Your assignment
Only lines containing "will" belong in the answer, each copied from the entries below.

(Items from a data source)
####################

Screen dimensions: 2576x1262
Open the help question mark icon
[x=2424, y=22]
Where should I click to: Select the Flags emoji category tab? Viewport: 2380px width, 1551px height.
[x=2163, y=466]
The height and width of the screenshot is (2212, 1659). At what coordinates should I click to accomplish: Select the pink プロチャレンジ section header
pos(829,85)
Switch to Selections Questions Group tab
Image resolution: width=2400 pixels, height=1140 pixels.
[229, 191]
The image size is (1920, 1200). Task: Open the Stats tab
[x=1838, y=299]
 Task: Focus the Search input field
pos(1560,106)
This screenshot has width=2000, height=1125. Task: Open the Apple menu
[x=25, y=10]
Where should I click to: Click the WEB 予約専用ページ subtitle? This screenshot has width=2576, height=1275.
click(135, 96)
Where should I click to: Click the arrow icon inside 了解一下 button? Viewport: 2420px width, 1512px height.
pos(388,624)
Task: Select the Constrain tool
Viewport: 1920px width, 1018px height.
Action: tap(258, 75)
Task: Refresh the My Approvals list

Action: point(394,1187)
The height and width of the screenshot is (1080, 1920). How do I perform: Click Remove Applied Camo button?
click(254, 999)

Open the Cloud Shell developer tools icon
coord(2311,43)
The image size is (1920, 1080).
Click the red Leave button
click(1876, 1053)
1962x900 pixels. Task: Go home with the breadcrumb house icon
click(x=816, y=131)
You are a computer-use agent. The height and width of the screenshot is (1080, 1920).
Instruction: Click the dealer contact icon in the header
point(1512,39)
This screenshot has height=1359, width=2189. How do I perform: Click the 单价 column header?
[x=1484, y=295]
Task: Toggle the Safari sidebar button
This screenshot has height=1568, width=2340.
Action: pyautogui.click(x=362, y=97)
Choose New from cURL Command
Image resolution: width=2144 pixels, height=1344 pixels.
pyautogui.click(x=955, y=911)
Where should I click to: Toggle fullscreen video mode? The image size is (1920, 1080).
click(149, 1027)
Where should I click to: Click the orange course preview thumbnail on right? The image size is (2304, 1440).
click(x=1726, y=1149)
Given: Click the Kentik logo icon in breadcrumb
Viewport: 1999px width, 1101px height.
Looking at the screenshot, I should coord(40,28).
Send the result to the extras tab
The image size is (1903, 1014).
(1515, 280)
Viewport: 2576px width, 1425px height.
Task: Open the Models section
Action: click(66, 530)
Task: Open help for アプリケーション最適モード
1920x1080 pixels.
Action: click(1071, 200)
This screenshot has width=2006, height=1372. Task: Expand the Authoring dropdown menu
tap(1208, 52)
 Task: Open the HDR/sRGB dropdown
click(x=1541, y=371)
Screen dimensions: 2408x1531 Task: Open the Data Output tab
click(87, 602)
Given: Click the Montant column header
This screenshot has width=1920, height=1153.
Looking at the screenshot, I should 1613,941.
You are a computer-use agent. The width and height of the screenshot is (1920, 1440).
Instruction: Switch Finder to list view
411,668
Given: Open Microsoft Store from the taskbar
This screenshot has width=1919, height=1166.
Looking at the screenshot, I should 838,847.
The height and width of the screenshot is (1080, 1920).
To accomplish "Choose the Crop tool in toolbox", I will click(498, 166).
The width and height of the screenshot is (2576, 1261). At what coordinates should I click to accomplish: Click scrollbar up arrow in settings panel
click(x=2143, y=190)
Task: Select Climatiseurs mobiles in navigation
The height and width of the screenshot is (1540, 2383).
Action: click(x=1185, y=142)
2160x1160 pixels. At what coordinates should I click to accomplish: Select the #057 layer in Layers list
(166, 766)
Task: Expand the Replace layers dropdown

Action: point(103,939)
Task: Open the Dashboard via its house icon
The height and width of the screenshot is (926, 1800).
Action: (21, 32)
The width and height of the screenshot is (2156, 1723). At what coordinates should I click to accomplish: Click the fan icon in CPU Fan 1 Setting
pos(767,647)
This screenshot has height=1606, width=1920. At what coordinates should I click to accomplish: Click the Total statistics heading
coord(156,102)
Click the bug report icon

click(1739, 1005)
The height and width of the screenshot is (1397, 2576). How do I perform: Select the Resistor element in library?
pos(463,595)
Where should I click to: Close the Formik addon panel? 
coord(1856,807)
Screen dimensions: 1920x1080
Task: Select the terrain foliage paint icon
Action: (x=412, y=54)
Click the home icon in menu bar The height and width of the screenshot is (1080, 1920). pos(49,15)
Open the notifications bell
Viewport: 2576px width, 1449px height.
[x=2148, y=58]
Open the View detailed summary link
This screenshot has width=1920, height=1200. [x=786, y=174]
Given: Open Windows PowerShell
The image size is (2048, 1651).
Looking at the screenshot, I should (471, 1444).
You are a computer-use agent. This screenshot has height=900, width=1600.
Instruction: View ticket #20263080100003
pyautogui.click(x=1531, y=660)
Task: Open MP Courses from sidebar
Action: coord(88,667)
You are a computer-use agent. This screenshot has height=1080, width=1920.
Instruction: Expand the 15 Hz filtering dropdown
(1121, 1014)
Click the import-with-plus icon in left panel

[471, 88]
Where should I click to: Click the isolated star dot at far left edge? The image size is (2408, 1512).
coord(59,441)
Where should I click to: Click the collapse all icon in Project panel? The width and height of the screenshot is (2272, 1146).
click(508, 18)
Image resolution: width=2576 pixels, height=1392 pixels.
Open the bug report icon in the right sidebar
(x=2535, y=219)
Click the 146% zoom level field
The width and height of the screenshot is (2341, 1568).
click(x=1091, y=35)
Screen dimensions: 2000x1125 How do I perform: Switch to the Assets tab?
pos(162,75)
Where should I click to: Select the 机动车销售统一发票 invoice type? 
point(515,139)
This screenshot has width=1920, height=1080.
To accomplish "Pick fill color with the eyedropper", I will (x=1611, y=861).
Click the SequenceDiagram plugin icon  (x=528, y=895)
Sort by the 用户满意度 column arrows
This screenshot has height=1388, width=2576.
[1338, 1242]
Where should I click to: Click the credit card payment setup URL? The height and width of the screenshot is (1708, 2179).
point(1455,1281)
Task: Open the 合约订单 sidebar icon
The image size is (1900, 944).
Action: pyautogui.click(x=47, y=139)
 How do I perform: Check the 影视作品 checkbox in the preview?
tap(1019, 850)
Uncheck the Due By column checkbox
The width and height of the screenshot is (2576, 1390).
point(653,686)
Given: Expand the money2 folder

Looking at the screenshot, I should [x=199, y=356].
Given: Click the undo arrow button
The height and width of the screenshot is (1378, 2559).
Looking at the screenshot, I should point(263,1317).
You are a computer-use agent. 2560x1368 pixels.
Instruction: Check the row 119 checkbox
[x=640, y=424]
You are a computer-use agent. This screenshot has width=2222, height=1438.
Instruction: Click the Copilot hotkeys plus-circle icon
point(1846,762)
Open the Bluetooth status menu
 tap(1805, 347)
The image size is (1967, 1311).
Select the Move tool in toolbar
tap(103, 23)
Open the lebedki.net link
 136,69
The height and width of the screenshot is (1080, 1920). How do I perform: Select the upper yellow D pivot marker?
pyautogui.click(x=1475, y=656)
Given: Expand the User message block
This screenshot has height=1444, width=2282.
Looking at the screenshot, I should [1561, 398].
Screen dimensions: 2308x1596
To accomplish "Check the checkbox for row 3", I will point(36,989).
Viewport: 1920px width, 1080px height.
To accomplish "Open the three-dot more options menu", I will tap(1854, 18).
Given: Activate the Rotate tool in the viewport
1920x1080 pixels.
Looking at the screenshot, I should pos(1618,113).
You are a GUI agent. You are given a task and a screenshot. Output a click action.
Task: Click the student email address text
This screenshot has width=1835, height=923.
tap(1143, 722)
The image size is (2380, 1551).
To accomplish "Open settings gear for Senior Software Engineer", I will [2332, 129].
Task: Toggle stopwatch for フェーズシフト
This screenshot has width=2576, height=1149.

####################

Response
To accomplish "Choose the Crop tool in toolbox", I will click(498, 166).
To accomplish "Pick fill color with the eyedropper", I will (x=1611, y=861).
To accomplish "Check the checkbox for row 3", I will point(36,989).
To accomplish "Open the three-dot more options menu", I will tap(1854, 18).
To accomplish "Open settings gear for Senior Software Engineer", I will [2332, 129].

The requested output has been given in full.